Record extracts: Begin

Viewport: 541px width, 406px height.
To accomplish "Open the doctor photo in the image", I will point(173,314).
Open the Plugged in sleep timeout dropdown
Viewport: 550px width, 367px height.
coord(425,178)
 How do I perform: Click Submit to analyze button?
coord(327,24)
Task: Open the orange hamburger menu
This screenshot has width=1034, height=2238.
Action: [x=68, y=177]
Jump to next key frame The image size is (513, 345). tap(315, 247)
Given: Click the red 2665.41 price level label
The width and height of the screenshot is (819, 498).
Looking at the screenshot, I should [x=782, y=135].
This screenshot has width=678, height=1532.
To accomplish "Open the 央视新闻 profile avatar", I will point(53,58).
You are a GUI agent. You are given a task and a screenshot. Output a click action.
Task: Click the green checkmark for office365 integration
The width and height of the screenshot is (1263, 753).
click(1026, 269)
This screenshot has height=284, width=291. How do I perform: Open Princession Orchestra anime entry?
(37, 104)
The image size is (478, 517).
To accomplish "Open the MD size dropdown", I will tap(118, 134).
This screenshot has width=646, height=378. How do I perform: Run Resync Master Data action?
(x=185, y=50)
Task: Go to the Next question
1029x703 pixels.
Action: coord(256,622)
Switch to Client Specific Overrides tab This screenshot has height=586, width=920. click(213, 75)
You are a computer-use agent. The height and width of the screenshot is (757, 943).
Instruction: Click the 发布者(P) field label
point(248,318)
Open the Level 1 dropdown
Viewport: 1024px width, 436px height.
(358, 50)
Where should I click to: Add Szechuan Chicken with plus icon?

Record extracts: End

▸ Exercise directions
In the records above, how many lines include "size"? Give that number and nothing more.

▸ Finished task
3